Reuters
26 April 2005
By Luke BakerCivil war. It's a phrase everyone in Iraq has strenuously avoided for the past two years.
Yet now, with no government formed three months after elections, and tensions deepening between Iraq's Muslim sects and other groups, it's on many people's minds.
Several clashes between Sunni and Shi'ite Muslims in events apparently unrelated to the two-year-old anti-U.S. insurgency have highlighted the danger in recent months.
Whereas once politicians were not willing to utter the term for fear of dignifying it, it is no longer taboo.
"I do not want to say civil war, but we are going the Lebanese route, and we know where that led," says Sabah Kadhim, an adviser to the Interior Ministry who spent years in exile before returning to Iraq after Saddam Hussein's overthrow.
"We are going to end up with certain areas that are controlled by certain warlords ... It's Sunni versus Shi'ite, that is the issue that is really in the ascendancy right now, and that wasn't the case right after the elections."

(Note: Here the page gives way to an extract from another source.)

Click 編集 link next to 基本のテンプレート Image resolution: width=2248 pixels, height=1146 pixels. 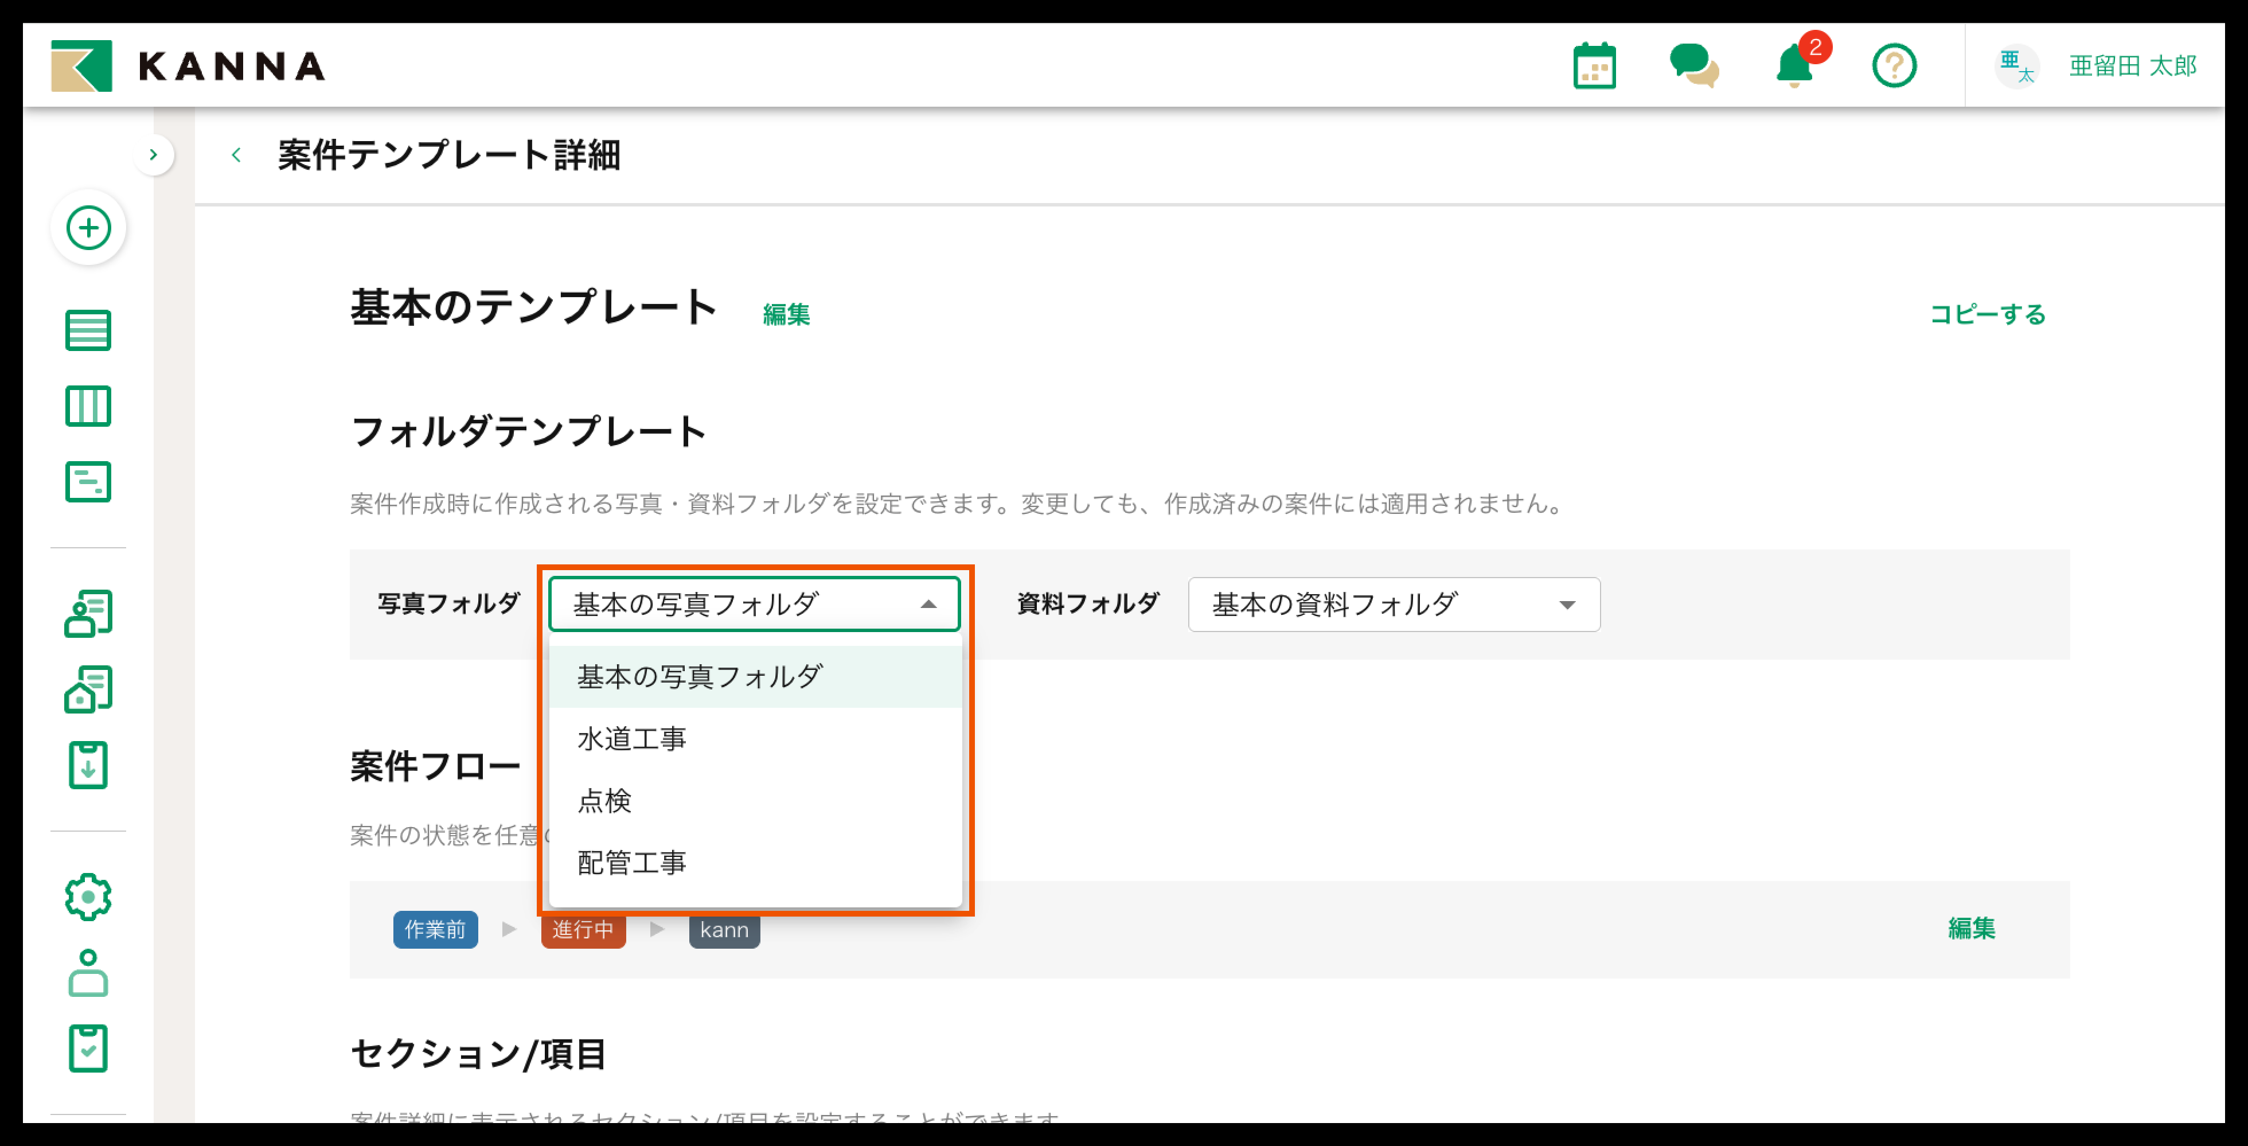click(785, 314)
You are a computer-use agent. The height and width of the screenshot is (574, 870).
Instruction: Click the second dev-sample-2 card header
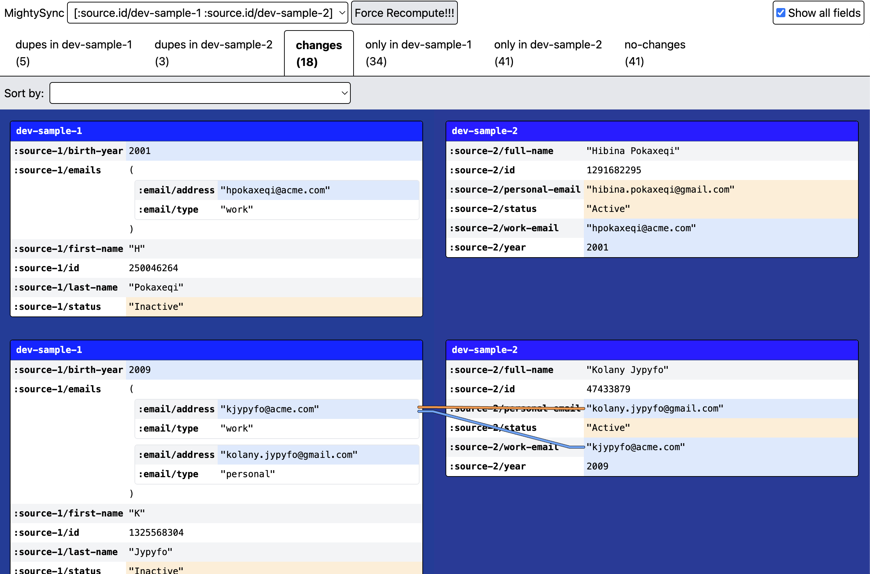(651, 350)
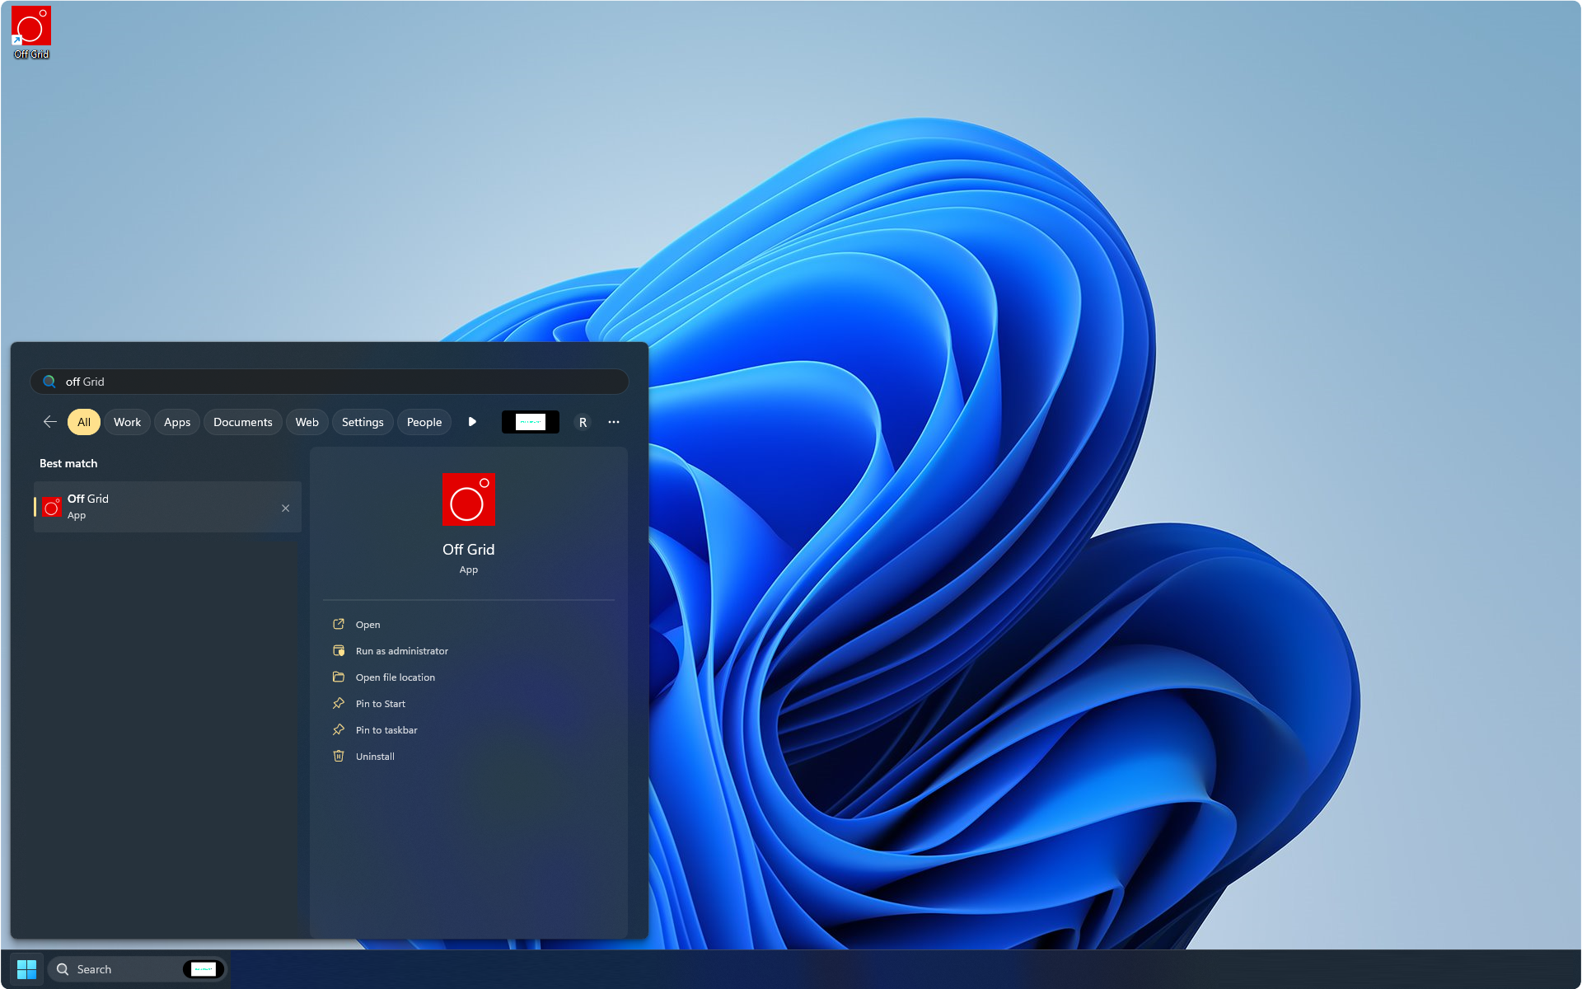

In Madaen and other mixed Sunni-Shi'ite towns on the rivers south of Baghdad, rival groups have been carrying out revenge attacks since before the January polls, police said. This month more than 50 bodies have been pulled from the Tigris river.
In the poor Shi'ite district of Shuala in western Baghdad, there has been a series of car bombings and killings, apparently related to tensions with Sunni militants in the neighbouring district of Abu Ghraib, one of Iraq's most violent.
Similar violence has hit towns north of Baghdad, such as Baquba, where Sunni and Shi'ite mosques have been bombed.
Sects apart
In part the tensions are the result of the long-declared intention by Sunni militants such as Jordanian Abu Musab al-Zarqawi to sow sectarian discord and provoke civil war.But they also reflect a natural increase in animosity between the two sects since the Jan. 30 poll, which handed power to the Shi'ite majority after decades of Sunni-led rule.
The failure to form a government in the immediate aftermath of the ballot, when the nation was buoyed by the fact more than 8 million people defied threats and voted, has allowed distrust to grow as all sides scramble to secure a share of power.
"The huge window of opportunity created by the success of the elections has been frittered away in the politics of personal gain and internecine squabbling," said Toby Dodge, an Iraq expert at Queen Mary University of London.
He now sees politicians using the sectarian issue to leverage more power, a move that could backfire.
"Using sectarianism as a bargaining chip and for political advantage is rankly irresponsible ... it's the sort of thing that can start a slide into civil war," he said.
At the same time, he said conditions in Iraq did not yet resemble the conventional scenario of civil war in which various communities with militias face off against one another -- as they did in Lebanon in the 1970s and 80s.
"Iraq is more fractured and atomised than that," he said.
Breakaway Sunnis
Still, there are worrying signs.Several Sunni-led military units operating under the Interior Ministry's banner and created with the support of U.S. forces, are leading the battle against the insurgency.
But if, as widely expected, a Shi'ite takes over the Interior Ministry when a new government is named, those units could be purged -- a course that U.S. Defense Secretary Donald Rumsfeld warned against during a vist to Iraq this month.
The Sunni-led units could be replaced by soldiers from the Badr Organisation, a militia loyal to the main Shi'ite party.
Interior Ministry officials fear the Sunni commanders, with their well-armed and trained men, could then break away to set up rival militias.
"Both sides are sharpening their knives. They are saying, 'we've got to protect our own people'. It is not a good situation," said Kadhim at the Interior Ministry.
Tensions are not limited to Sunnis and Shi'ites. Non-Arab Kurds, who came second to a Shi'ite alliance in the election, are also determined to consolidate their power.
President Jalal Talabani, a Kurd, wants a security role for the peshmerga, or Kurdish militia, to safeguard the Kurdish heartlands in the north. Yet he rules out civil war.
"The wisdom of the Sunni and Shi'ite leadership," he told al-Hayat newspaper on Tuesday, "prevents ... the possibility of the outbreak of civil war, and this is unlikely."